Compile-time checking for completion handler closures

When passing closures to functions in Swift, there is a special kind of closure that we typically name a completionHandler. Every time I have called a function that takes a parameter with this name, it is under the assumption that it is guaranteed to be called exactly one time. Am I correct in making this assumption? When writing one of these functions, you might miss a branch in your code where you forget to call the completionHandler your function is passed as a parameter. Or, you might call it twice. Or, you might call it in a for loop. (whoops) I would like to propose adding an annotation for these completionHandler closures so the compiler can reason about them. The compiler could check that the completionHandler is either called directly in every branch of that function or delegated to another function that also has this annotation for that parameter. I don’t know enough about the Swift compiler to know if this is even feasible. Hopefully it is! This would give us the same return-style checking that we get when returning a value from a function, which would ensure greater code safety. I’m mostly looking for feasibility here before I get started working on a proposal.
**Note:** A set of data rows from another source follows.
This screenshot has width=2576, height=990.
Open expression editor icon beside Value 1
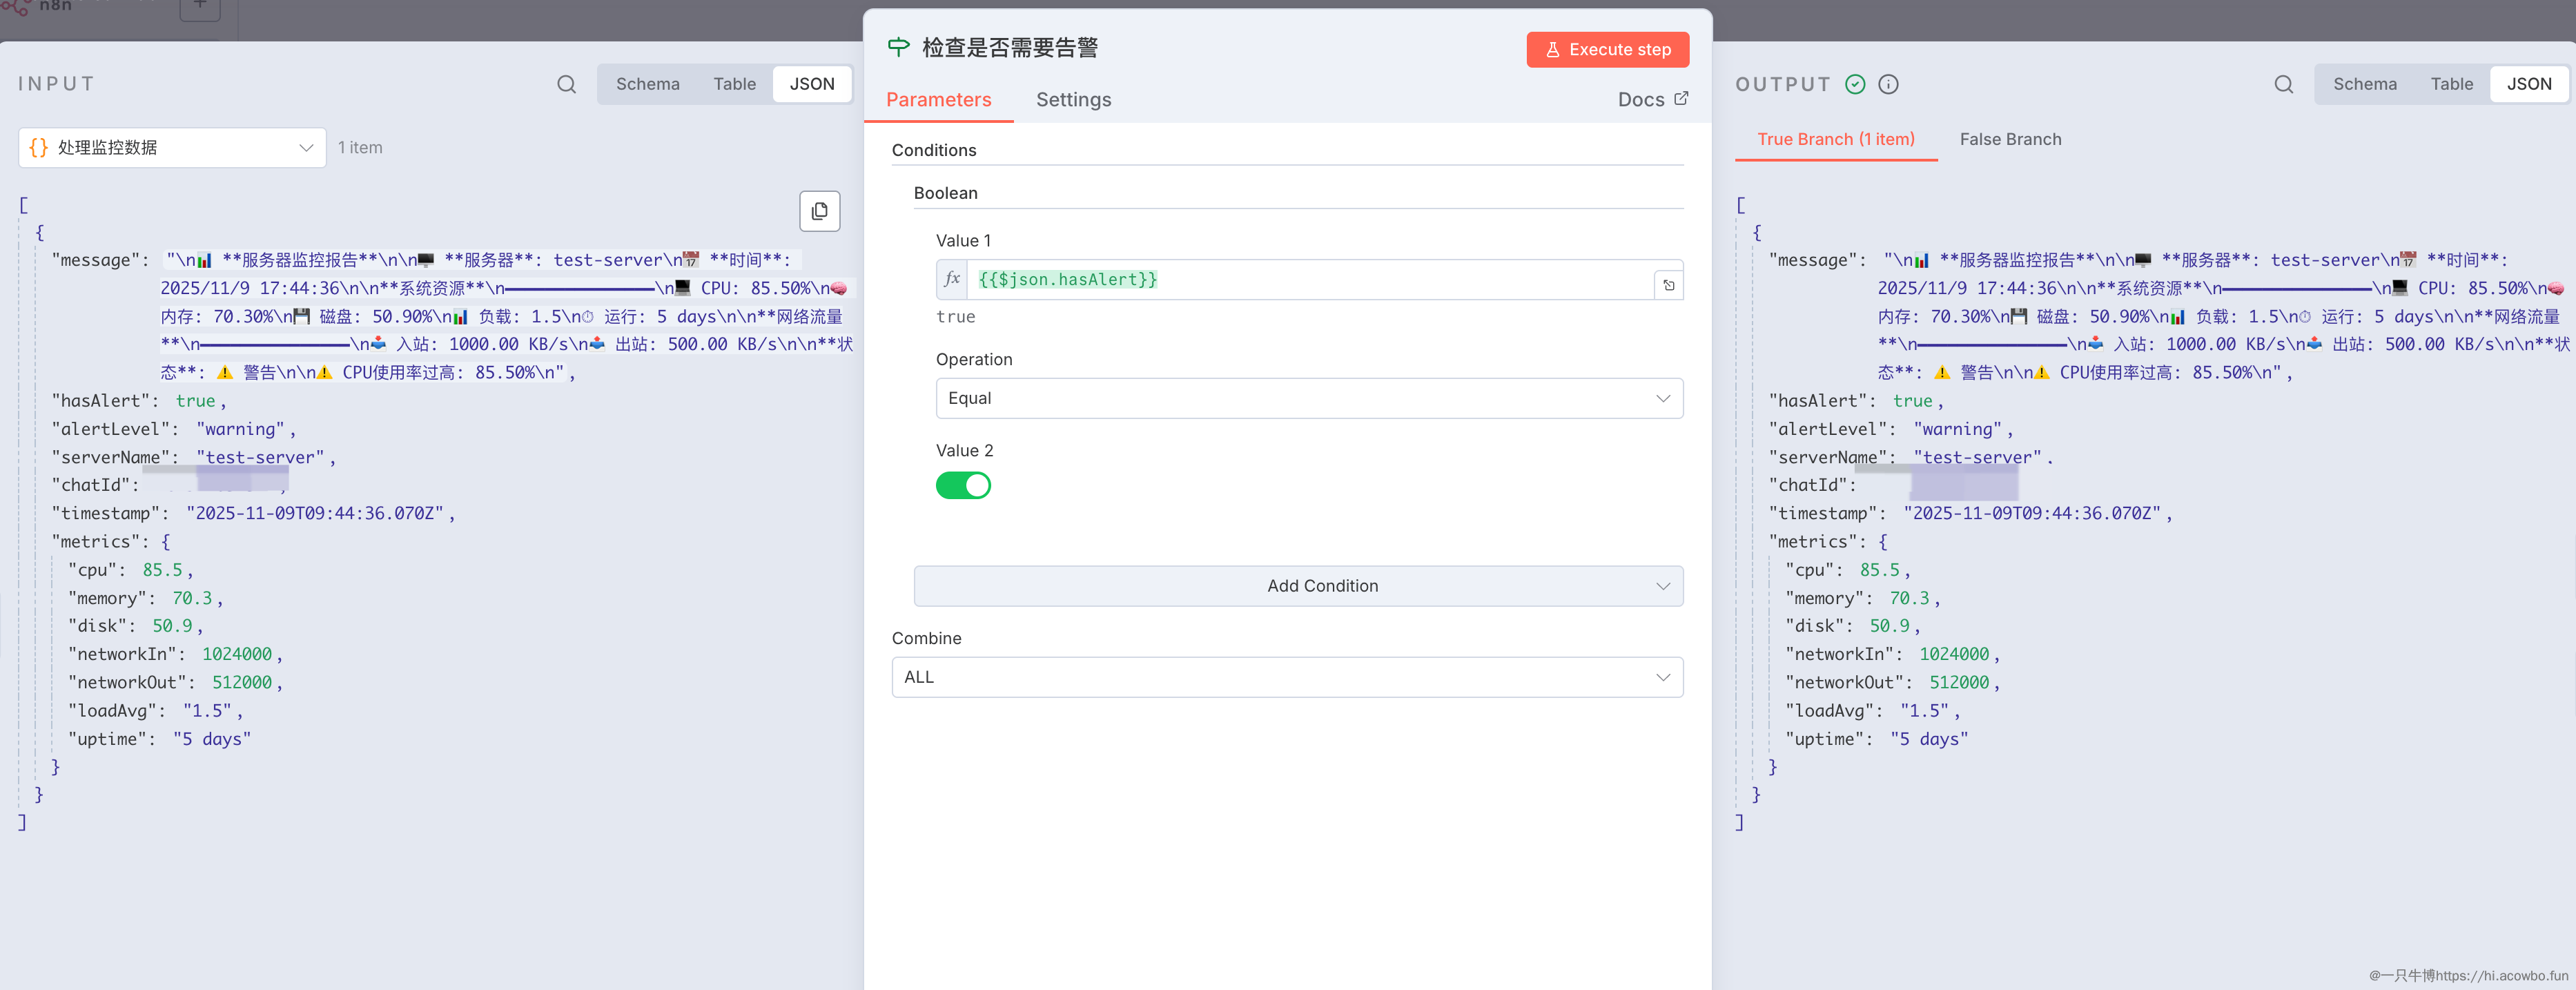click(1668, 285)
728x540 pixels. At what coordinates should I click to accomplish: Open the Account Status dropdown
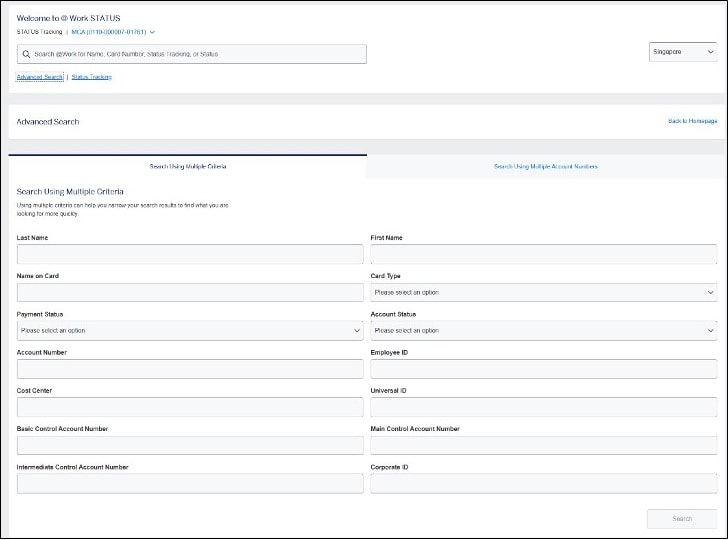point(543,330)
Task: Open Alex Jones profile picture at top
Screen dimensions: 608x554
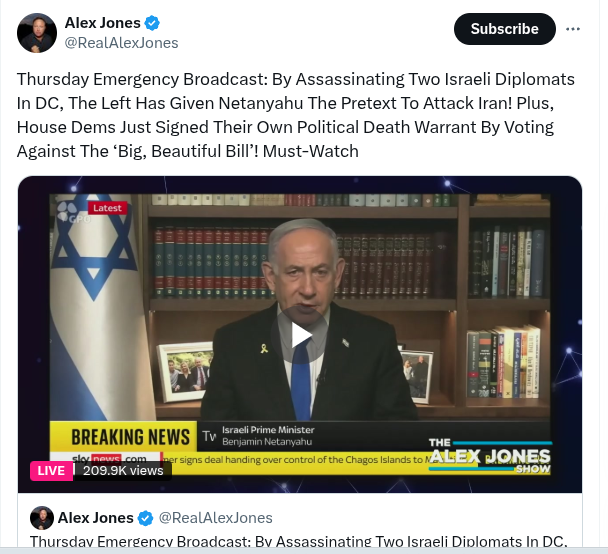Action: [37, 33]
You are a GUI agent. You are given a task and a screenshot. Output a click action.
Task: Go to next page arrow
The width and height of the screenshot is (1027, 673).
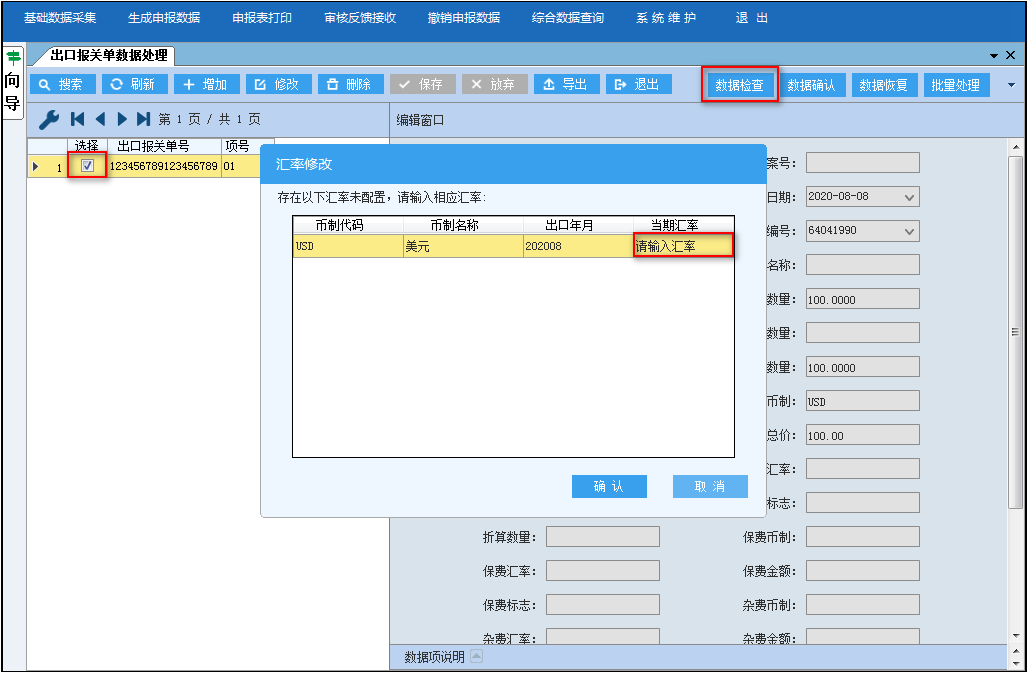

I wonder if what you are trying to achieve is better served by async/await (Concrete proposal for async semantics in Swift · GitHub). With that proposal, all completion-style code is done using coroutines with the same guarantees given to return

As for calling the handler at least once: For trivial cases the compiler might be able to handle this, but as soon as the closure is stored somewhere, this sounds like it would quickly become very hard/impossible to do, kind of a variation of the halting problem.

Async/await will probably help reduce accidental occurrences of this, but iirc there was talk about a mechanism to "abandon" a coroutine even there (the equivalent of the completion handler never being called).

Wrt calling the handler no more than once: Async/await should prevent this completely I think. We might also be able to create a solution library-side once we have move-only types and consuming methods/functions by not allowing the completion handler to be copied and by consuming the handler by calling it (potentially by wrapping it in a struct with those semantics internally if these enhancments don't apply directly to function types).

(edit: whoops, of course you can already wrap the handler in a struct and nil it after it being called once, the type system won‘t guarantee it though)

A more lightweight solution to this can be using Continuation Monads, which represent the same thing. It's equivalent to currying the completion handler, and you get a lot of freebies for it (e.g. composition with flatMap).

Thanks, George! I completely forgot that Chris’s async/await already addressed this. We can just wait for that.